O COVID-19 é uma crise nacional e internacional e não há dúvida de que todos ficaremos profundamente assustados. No entanto, podemos sair desta crise em um estado melhor do que antes, mantendo-se conectados com nossos sentimentos e com as ameaças urgentes que nos levaram a eles e realizando ações coletivas para lidar com as causas profundas. Talvez, finalmente, sejamos forçados a estabelecer a ligação entre níveis crescentes de miséria, medo, automutilação, suicídio e desespero e os males sociais da austeridade, emprego inseguro, discriminação e pobreza. Talvez finalmente abandonemos os dois polos da narrativa “saúde mental / doença” e, em vez disso, conversemos muito mais sobre nossas reais e válidas reações humanas à discriminação, insegurança, desigualdade e injustiça em nossas vidas e em nossas comunidades.
Esta é uma chance de desafiar, e não reforçar, a narrativa de Saúde Mental e é por isso que faço parte de um pequeno grupo tentando transmitir uma mensagem diferente na mídia. Tivemos alguns sucessos (confira The Guardian and Nursing Standard). Mais artigos, podcasts e blogs estão por vir e reunimos recursos não médicos e não patológicos que estão no Mad in UK.
“Trauma coletivo” pode ser definido como um evento ou situação que desafia o estilo de vida, os valores e a identidade de toda a sociedade.

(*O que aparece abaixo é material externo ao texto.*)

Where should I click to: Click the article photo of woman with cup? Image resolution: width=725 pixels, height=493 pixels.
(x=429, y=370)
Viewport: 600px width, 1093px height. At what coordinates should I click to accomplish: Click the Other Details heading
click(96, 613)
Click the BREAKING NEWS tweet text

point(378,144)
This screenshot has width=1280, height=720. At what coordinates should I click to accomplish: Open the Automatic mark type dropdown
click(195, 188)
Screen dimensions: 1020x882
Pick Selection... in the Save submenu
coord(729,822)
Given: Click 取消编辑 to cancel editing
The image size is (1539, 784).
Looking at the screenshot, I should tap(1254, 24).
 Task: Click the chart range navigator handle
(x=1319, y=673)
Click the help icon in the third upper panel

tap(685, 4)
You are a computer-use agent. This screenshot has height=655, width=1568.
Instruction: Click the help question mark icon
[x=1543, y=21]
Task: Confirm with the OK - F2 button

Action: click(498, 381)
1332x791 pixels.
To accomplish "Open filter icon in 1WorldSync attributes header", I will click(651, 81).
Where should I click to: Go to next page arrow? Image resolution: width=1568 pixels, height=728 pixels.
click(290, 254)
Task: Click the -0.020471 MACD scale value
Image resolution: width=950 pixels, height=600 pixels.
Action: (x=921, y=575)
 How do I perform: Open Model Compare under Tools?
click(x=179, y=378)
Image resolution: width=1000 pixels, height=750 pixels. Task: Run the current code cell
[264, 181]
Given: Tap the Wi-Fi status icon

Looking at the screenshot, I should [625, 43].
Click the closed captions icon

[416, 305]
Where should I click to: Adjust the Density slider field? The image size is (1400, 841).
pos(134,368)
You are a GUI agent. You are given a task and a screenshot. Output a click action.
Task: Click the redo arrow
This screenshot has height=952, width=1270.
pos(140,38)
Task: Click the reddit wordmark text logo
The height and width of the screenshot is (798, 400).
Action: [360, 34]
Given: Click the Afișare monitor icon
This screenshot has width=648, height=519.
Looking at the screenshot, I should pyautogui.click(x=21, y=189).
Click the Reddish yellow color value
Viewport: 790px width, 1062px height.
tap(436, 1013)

Judith Herman [2] , uma das pioneiras no trabalho de trauma, reconhece seu profundo impacto em sociedades inteiras, bem como em indivíduos. Ela diz: “A solidariedade de um grupo fornece a proteção mais forte contra o terror e o desespero, e o antídoto mais forte para a experiência traumática“. Ela também diz que a ação social e a revelação da verdade podem trazer cura e mudar as adversidades. O escritor Ben Okri expressou isso lindamente:
As questões levantadas pela pandemia devem se espalhar para todas as outras questões através das quais futuros desastres podem surgir … mudanças climáticas, assistência universal à saúde, justiça e pobreza … Os valores do mercado substituíram os valores da solidariedade humana … Estamos imersos em um novo terreno baldio … Todos os nossos mitos apontam em duas direções. Ou subimos, em direção ao verdadeiro significado da civilização, ou seguimos para um apocalipse.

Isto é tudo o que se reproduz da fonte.